Return the line containing "Click the Rosnący TPS type field" and every line beneath it through the end of the entries below, unchanged. Pictures stay out.

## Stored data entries
☆ ☆ ☆
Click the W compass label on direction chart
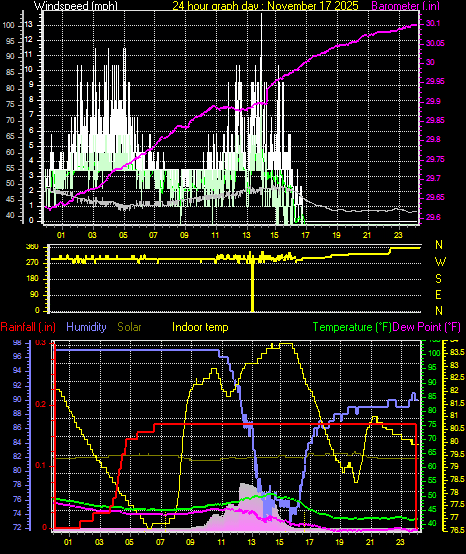Image resolution: width=466 pixels, height=554 pixels. point(440,262)
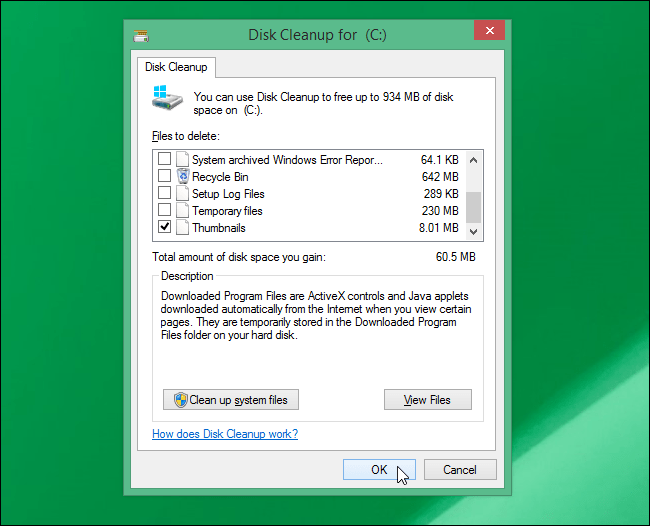
Task: Dismiss the dialog with Cancel
Action: point(460,470)

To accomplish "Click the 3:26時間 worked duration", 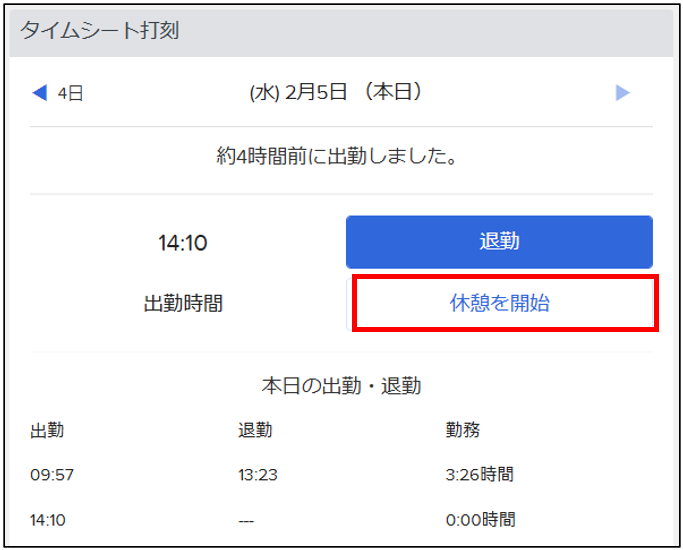I will [479, 475].
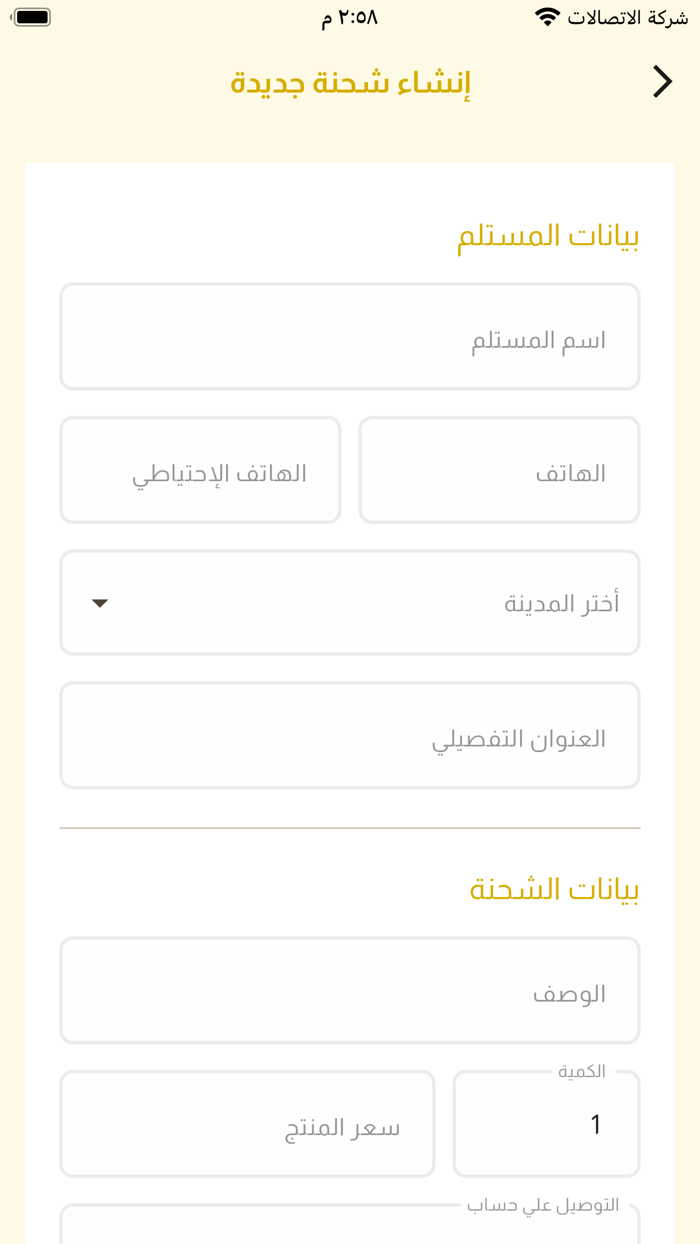Tap the back arrow to exit shipment creation
The width and height of the screenshot is (700, 1244).
click(662, 81)
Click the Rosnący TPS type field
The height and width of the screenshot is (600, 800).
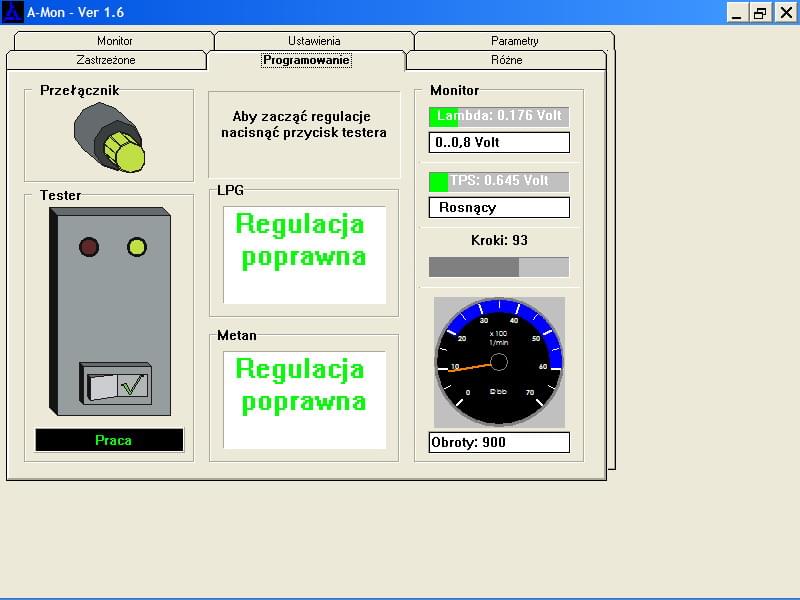pos(499,207)
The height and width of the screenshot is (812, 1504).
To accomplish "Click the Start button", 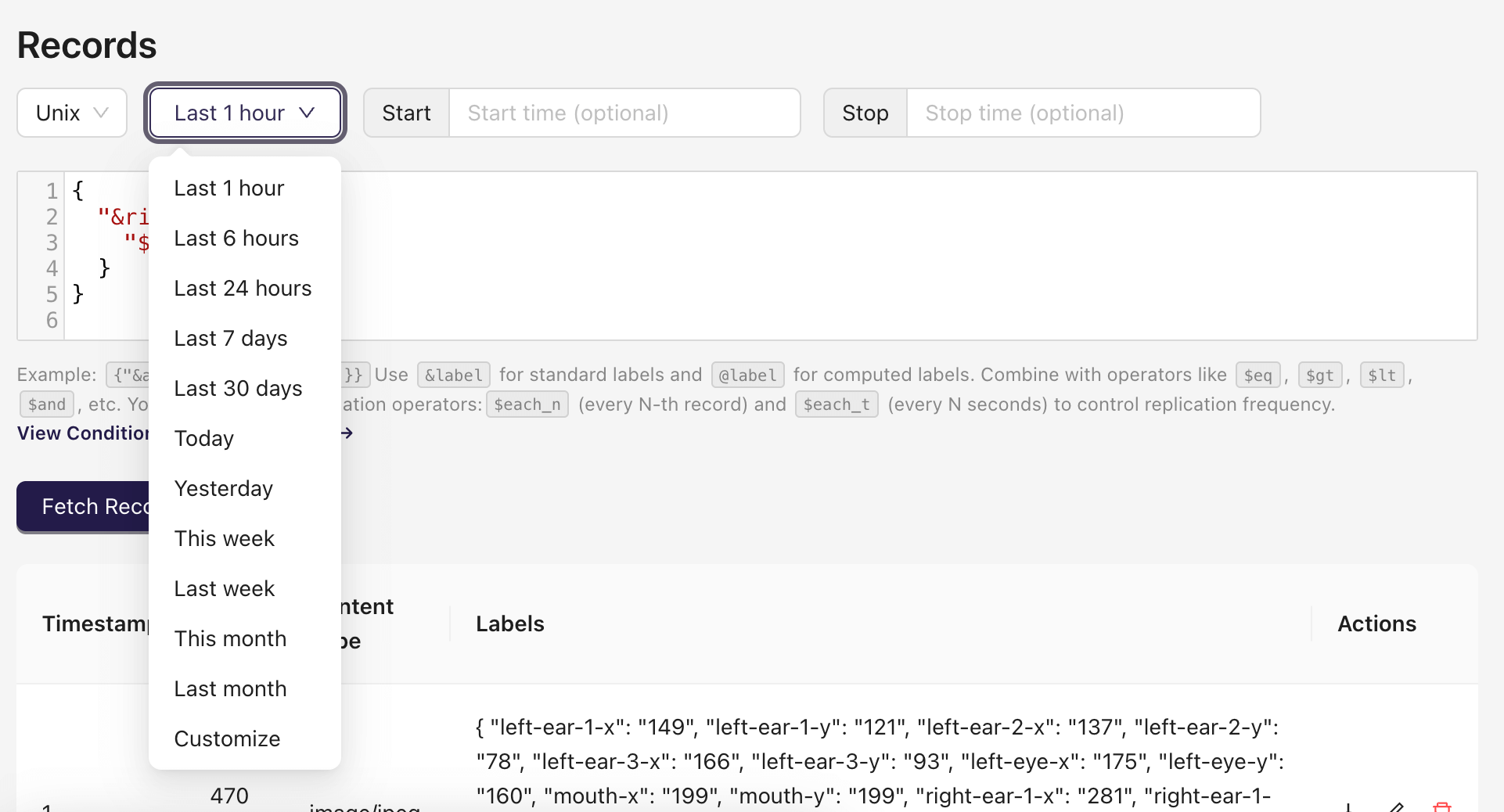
☆ ☆ ☆
## FINAL ANSWER
Click the Rosnący TPS type field
The height and width of the screenshot is (600, 800).
pos(499,207)
The height and width of the screenshot is (812, 1504).
To accomplish "Click the Start button", 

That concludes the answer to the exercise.